Sholten Singer/The Herald-Dispatch Eight-year-old Shannon Burton, right, and his mother Tiffany Burton, left, meet his 2nd grade teacher Allison Farley, center, during Guyandotte Elementary School's “Meet and Greet Night” on Tuesday, Aug. 13, 2019, in Huntington.

HUNTINGTON - It was called "Meet and Greet Night," but Tuesday night's open house at Guyandotte Elementary School was more than a standard pre-first day orientation.

There were a lot more moving parts beyond students and parents finding their new classrooms and meeting their new teachers for the coming year.

A handful of representatives from outside community resources lined an already packed gym. Free back-to-school haircuts were styled right on the gym floor by SmartStyle Salon in Huntington. Dress for Success offered clothing assistance for students headed back to class.

It's all particularly meaningful considering Guyandotte Elementary is a Title I school, meaning they receive additional federal aid for serving a disproportionate percentage of impoverished students.

Strengthening that community relationship is important for any school, said Principal Mike Krenzel.

"It's a big deal to create positive relationships from the home to the school," Krenzel said. "And it's really great to see the community come in and support us like this."

Guyandotte is one of five schools in Cabell County that will now have a Communities In Schools (CIS) site coordinator in the building each school day - part of an ongoing pilot project in 11 counties in West Virginia expanding this school year.

CIS trains and places site coordinators at schools in need, five days a week, to connect students with available community resources for whatever they may need - described as a fluid combination of a social worker, counselor and a graduation coach.
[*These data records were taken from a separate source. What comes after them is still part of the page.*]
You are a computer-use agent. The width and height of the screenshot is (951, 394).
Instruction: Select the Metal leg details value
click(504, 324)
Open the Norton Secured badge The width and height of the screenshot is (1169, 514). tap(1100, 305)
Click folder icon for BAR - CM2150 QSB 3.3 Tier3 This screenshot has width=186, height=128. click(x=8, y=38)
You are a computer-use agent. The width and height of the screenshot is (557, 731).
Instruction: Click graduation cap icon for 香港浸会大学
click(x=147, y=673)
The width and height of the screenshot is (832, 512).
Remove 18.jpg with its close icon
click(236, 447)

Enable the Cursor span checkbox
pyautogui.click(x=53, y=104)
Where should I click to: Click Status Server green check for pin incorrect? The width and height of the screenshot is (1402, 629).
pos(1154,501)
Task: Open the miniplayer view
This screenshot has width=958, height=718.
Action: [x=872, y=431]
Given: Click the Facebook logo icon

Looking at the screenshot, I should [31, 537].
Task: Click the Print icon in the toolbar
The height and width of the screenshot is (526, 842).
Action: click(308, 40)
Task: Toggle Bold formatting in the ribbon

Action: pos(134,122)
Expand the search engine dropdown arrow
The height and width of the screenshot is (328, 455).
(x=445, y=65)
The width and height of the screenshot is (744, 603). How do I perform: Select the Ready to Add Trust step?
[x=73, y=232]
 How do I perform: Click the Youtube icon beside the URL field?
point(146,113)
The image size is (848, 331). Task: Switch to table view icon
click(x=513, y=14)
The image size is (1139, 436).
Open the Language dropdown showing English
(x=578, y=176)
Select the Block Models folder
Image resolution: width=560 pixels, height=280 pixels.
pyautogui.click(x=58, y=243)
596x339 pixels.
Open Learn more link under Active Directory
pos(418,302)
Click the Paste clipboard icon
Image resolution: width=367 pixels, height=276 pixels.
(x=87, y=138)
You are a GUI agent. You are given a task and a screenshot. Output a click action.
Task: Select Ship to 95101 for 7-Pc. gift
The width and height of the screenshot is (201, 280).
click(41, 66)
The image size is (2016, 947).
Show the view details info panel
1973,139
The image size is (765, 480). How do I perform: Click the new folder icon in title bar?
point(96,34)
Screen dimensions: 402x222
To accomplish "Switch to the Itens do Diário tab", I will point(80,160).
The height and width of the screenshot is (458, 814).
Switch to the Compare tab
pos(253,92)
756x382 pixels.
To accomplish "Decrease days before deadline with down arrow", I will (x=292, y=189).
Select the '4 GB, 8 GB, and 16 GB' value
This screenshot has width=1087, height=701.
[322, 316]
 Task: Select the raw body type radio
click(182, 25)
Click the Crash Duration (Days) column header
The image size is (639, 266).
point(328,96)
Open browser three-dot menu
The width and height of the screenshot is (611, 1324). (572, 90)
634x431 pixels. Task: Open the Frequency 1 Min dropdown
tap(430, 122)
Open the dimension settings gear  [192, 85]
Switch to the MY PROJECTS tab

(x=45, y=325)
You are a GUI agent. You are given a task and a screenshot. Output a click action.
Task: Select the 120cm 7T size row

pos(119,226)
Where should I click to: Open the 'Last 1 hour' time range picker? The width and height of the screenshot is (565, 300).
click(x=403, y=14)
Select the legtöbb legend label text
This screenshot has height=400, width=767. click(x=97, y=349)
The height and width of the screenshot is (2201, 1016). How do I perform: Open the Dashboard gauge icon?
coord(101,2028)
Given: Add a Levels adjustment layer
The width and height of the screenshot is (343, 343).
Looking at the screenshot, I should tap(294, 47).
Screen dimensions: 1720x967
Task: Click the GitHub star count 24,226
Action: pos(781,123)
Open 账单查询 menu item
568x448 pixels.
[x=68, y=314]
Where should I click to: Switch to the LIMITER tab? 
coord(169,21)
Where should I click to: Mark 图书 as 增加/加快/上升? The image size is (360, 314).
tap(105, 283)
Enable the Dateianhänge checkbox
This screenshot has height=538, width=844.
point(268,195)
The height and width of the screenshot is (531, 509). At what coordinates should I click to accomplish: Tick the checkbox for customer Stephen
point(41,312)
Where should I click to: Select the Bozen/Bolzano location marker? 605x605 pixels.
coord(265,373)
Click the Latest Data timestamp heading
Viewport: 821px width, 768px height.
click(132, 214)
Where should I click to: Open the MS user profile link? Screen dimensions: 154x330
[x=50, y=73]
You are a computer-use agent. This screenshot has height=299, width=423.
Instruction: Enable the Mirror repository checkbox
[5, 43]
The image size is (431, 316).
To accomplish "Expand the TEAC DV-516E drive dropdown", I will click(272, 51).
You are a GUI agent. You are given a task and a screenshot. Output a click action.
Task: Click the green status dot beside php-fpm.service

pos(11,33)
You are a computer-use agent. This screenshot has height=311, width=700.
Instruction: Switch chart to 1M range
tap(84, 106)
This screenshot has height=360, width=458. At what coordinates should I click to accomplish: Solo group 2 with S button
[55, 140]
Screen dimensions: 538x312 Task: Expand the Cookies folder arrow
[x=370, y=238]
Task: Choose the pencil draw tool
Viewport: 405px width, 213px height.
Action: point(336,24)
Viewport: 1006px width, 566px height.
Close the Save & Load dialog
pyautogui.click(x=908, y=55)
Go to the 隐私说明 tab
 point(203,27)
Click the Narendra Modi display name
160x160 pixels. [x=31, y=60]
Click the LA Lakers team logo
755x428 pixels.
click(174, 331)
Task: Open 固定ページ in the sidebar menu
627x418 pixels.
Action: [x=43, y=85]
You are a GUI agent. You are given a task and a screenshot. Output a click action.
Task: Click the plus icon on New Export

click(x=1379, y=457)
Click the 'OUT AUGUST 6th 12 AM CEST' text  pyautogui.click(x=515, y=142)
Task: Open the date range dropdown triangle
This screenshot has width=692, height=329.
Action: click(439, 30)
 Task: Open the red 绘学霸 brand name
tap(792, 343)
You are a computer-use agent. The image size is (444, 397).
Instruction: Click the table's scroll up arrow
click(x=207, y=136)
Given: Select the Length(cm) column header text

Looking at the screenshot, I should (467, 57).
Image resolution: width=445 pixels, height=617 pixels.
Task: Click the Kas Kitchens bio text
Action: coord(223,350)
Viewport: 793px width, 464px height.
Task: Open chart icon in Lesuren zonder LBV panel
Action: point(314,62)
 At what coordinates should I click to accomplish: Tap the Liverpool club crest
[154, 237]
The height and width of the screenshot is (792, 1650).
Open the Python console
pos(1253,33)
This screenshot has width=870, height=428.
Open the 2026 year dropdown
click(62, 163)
Megan Woods, Guyandotte's new site coordinator, already has a slate of plans for the school, chiefly starting a support group for grandparents who are now raising their grandchildren (a common occurrence in communities ravaged by the opioid epidemic) and creating more accountability for student attendance by making home visits and frequent phone calls. Other plans include starting a couponing class for families and a free health fair to provide flu vaccinations for students.

"If they don't have the things that they need at home, they're not going to want to come to school and learn," Woods said.

The biggest draw, however, was the free hot dog dinner grilled up by on-duty officers from the Huntington Police Department - wieners and buns donated by Farley's and Heiner's, respectively.

For Patrolman David Malcomb, late shifts are typically strange, but grilling bundles of hot dogs was an odd yet welcome change of pace.

For children, seeing officers in that softer capacity can make seeing them in the worst of times more bearable, Chief Hank Dial added.

"Anytime we can have a positive contact with kids - or anybody in the community - it helps when negative things happen," Dial said.

Cabell County's first day of school is Wednesday, Aug. 14.